__PROBLEM STATEMENT__. Can you copy out, word for word, the lines of the records from the one that contains "Click BoC Interest" through the one that contains "tap(557, 219)", with both of those lines included and nothing else?
* BEGIN *
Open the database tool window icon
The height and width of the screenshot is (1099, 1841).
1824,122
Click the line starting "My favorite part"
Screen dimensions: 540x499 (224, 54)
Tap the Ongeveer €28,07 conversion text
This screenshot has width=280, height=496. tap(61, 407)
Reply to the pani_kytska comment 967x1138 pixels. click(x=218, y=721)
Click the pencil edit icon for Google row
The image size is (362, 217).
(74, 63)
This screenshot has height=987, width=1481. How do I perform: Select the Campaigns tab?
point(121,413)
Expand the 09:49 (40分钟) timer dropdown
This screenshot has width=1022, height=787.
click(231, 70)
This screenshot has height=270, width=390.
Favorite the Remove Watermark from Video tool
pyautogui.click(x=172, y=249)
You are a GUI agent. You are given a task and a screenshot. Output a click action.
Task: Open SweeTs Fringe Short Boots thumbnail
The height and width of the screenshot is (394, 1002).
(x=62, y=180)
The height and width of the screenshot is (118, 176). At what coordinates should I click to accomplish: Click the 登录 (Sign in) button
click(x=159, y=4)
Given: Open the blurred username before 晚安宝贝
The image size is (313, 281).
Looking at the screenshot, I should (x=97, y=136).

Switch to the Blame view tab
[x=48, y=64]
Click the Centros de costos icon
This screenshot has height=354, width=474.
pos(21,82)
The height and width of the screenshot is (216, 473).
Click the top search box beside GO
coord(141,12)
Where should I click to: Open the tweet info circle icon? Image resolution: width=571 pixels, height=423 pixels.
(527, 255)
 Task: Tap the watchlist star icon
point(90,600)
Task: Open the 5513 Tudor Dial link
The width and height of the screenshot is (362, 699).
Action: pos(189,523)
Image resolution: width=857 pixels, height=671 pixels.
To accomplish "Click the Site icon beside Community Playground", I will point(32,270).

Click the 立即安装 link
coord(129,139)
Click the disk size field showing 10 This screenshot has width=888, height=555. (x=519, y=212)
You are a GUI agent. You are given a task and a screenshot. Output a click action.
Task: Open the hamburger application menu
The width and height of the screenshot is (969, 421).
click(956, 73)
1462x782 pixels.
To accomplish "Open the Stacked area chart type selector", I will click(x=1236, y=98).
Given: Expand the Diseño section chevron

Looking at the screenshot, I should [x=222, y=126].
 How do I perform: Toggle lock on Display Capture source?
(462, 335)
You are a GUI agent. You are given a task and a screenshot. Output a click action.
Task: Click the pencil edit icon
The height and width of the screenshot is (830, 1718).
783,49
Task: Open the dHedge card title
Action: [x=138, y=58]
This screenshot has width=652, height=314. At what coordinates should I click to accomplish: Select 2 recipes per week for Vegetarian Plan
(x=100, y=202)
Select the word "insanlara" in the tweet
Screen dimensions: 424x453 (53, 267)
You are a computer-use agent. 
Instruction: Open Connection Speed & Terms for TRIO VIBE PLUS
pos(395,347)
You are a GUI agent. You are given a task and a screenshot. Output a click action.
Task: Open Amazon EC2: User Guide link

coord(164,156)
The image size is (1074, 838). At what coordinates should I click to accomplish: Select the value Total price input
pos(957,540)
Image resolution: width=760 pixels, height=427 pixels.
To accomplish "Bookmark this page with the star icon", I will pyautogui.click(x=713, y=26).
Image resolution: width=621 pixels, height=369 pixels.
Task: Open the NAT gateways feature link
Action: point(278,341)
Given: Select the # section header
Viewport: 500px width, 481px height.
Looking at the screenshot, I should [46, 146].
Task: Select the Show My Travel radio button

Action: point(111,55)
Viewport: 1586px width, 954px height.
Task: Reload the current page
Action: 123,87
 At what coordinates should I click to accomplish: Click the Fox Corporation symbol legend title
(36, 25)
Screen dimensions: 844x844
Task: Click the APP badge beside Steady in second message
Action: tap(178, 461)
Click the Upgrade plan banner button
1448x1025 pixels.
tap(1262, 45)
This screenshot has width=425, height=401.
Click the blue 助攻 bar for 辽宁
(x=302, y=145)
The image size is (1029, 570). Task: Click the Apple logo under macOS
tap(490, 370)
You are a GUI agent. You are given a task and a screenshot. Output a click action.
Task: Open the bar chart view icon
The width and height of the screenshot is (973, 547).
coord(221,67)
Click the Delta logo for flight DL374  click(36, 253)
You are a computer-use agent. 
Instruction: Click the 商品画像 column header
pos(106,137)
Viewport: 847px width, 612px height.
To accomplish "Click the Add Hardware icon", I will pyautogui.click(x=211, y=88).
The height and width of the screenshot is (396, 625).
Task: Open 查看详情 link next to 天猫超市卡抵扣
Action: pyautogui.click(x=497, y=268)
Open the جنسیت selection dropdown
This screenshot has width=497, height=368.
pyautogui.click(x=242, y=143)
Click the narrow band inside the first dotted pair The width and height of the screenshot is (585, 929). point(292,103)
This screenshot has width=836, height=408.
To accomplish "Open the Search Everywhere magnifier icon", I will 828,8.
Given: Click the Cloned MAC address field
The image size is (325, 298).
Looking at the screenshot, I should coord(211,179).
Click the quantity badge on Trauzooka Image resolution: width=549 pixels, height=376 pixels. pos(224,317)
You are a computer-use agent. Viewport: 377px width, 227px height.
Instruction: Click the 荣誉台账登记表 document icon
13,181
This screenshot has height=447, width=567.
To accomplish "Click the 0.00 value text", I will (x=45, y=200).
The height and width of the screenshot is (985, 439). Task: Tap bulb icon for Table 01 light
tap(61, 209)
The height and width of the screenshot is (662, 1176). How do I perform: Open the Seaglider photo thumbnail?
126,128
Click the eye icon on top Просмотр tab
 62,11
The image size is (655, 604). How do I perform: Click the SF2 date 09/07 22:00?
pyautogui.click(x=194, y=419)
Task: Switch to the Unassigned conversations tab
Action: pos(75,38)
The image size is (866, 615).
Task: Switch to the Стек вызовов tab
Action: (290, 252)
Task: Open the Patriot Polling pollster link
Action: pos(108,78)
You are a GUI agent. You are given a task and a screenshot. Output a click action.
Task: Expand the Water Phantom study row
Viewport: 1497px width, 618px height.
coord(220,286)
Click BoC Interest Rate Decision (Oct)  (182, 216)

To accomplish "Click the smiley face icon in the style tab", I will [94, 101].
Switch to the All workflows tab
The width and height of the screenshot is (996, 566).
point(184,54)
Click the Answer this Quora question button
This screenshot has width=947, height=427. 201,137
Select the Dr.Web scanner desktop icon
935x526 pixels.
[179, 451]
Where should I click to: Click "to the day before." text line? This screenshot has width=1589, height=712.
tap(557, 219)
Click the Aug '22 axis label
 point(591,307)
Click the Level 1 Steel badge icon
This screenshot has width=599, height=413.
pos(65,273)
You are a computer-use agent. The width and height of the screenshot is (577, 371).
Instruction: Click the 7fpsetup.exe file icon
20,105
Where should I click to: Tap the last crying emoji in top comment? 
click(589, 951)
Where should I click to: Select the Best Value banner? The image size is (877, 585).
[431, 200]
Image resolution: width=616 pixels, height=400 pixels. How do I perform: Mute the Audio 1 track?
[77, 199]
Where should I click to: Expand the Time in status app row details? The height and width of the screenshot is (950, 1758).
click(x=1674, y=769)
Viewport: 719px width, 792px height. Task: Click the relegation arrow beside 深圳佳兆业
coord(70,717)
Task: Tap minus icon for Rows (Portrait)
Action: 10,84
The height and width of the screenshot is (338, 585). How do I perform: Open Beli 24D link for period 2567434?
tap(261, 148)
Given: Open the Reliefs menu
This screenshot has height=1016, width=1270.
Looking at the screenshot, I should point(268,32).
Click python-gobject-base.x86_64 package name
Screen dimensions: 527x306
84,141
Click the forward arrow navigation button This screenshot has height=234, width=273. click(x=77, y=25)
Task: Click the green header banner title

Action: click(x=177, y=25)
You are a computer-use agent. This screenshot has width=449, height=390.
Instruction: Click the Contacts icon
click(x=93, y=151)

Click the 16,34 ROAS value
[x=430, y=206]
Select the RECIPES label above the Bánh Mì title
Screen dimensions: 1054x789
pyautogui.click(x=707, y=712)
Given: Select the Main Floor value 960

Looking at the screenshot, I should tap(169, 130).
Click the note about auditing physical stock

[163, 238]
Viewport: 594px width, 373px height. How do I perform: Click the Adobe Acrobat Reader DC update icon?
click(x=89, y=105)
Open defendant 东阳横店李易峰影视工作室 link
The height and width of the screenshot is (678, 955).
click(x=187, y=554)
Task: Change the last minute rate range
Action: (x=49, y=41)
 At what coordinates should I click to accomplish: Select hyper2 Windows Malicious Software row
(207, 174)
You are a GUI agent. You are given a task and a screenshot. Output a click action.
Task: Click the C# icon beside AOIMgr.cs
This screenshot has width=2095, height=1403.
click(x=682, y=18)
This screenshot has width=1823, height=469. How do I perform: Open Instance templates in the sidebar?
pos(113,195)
* END *
__RESULT OF THE EXERCISE__.
Click BoC Interest Rate Decision (Oct)  (182, 216)

To accomplish "Click the smiley face icon in the style tab", I will [94, 101].
Switch to the All workflows tab
The width and height of the screenshot is (996, 566).
point(184,54)
Click the Answer this Quora question button
This screenshot has width=947, height=427. 201,137
Select the Dr.Web scanner desktop icon
935x526 pixels.
[179, 451]
Where should I click to: Click "to the day before." text line? This screenshot has width=1589, height=712.
tap(557, 219)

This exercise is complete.